The data:

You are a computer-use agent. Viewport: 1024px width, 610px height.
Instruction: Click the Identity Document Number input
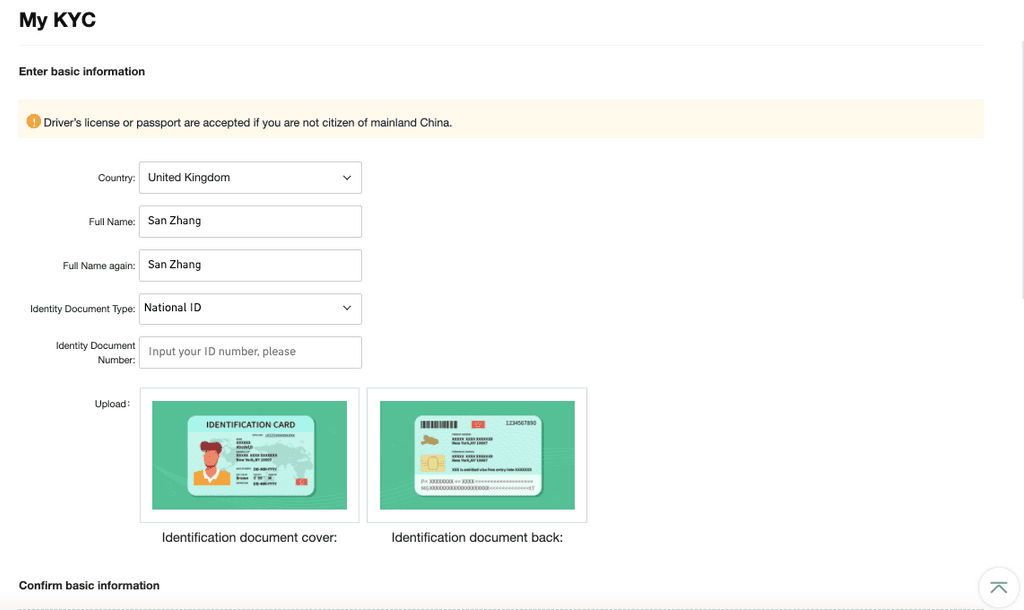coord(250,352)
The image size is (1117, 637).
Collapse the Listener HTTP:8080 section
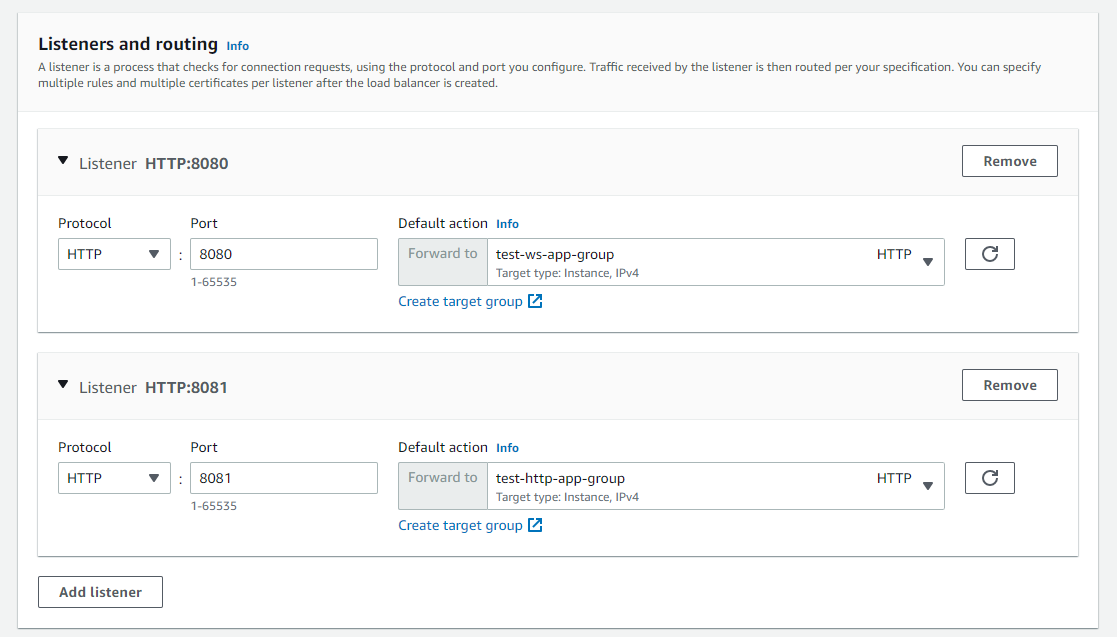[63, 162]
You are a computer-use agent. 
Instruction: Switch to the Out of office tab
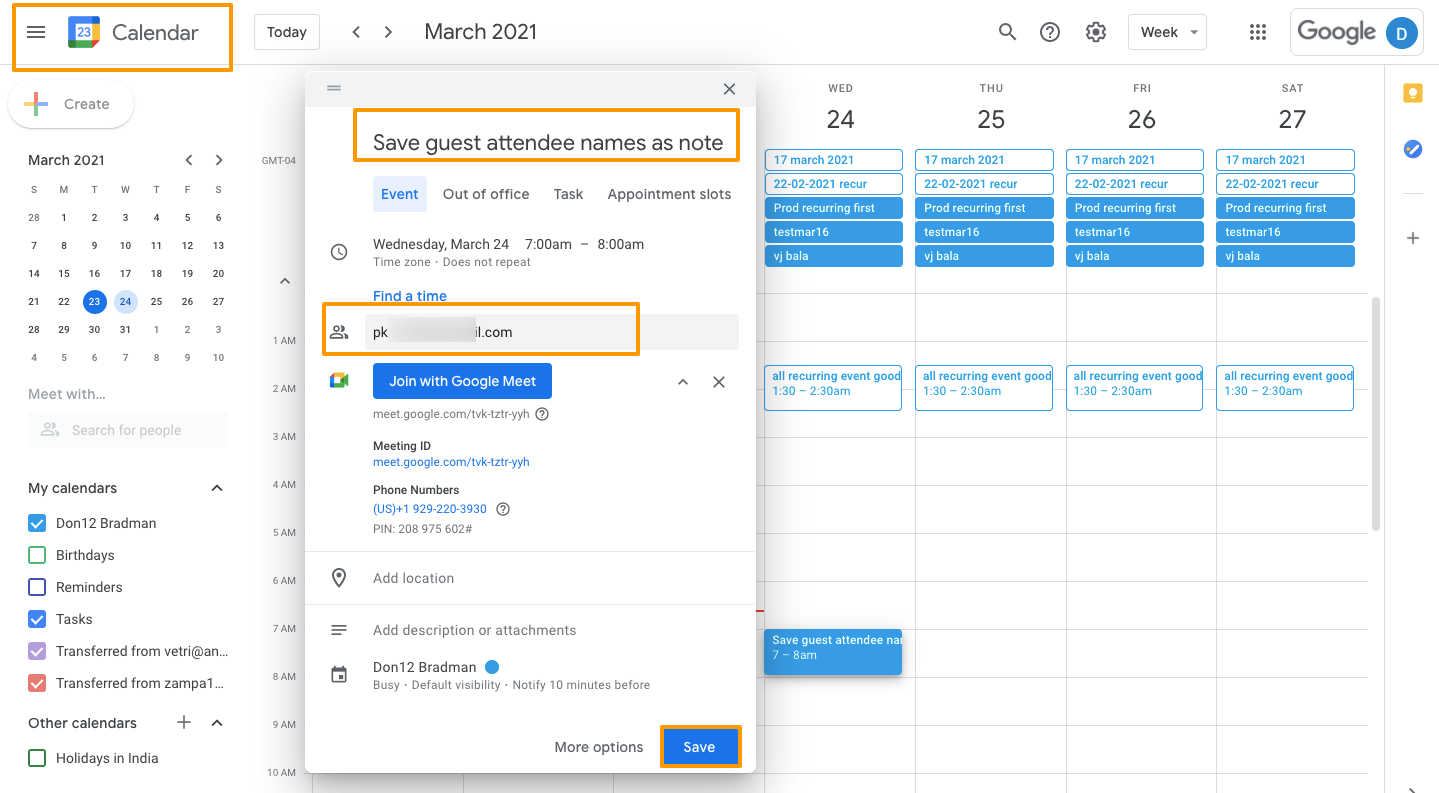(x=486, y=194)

Brief:
Skip the pictures, then retype every line above exactly.

Task answer:
You are a computer-use agent. Viewport: 1024px width, 610px height.
Instruction: Click the Identity Document Number input
coord(250,352)
The image size is (1117, 637).
Collapse the Listener HTTP:8080 section
[63, 162]
You are a computer-use agent. 
Instruction: Switch to the Out of office tab
(x=486, y=194)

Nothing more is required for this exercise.